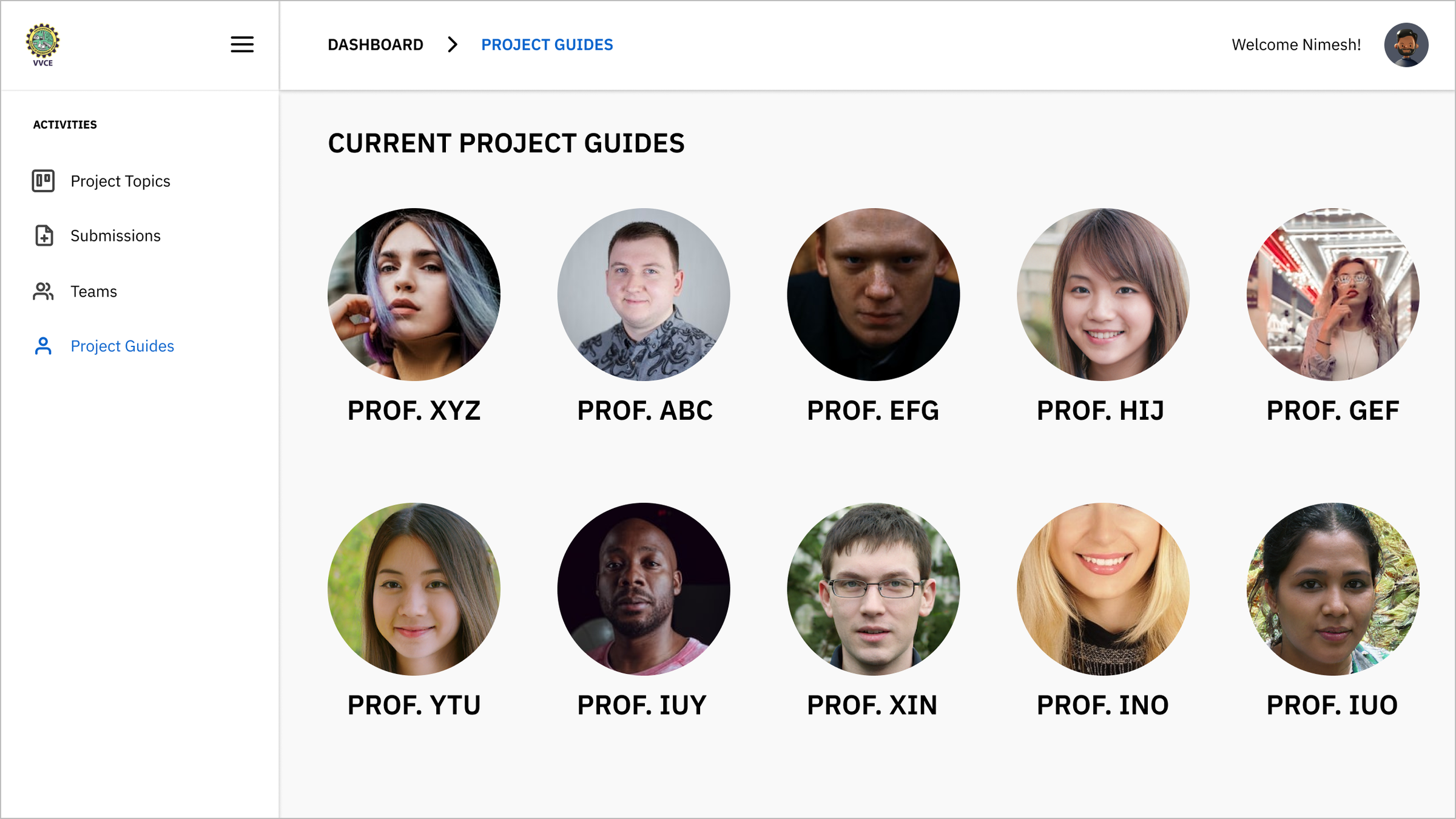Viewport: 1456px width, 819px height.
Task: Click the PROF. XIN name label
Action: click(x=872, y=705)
═══
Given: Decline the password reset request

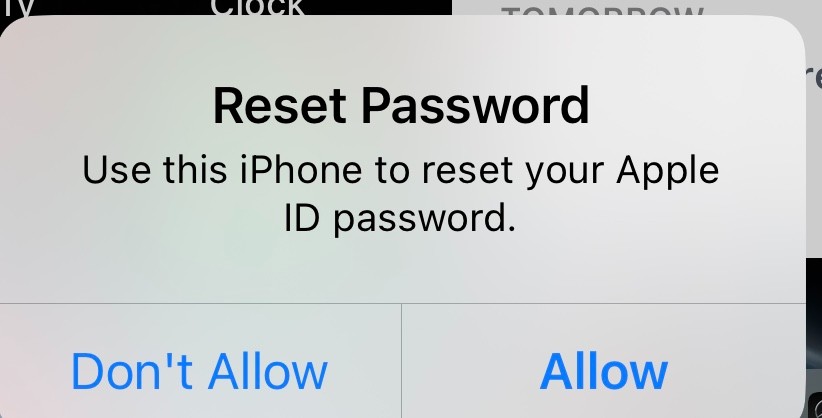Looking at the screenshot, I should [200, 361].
═══
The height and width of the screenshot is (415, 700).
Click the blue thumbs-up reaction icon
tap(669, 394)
═══
▸ Exercise objective:
Reproduce the data word for word, starting with the line that contains "Viewport: 1456px width, 819px height." and going on through the line that contains "Action: click(x=872, y=705)". Leave the pictures out of your answer.

▸ Exercise result:
Viewport: 1456px width, 819px height.
Task: Click the PROF. XIN name label
Action: click(x=872, y=705)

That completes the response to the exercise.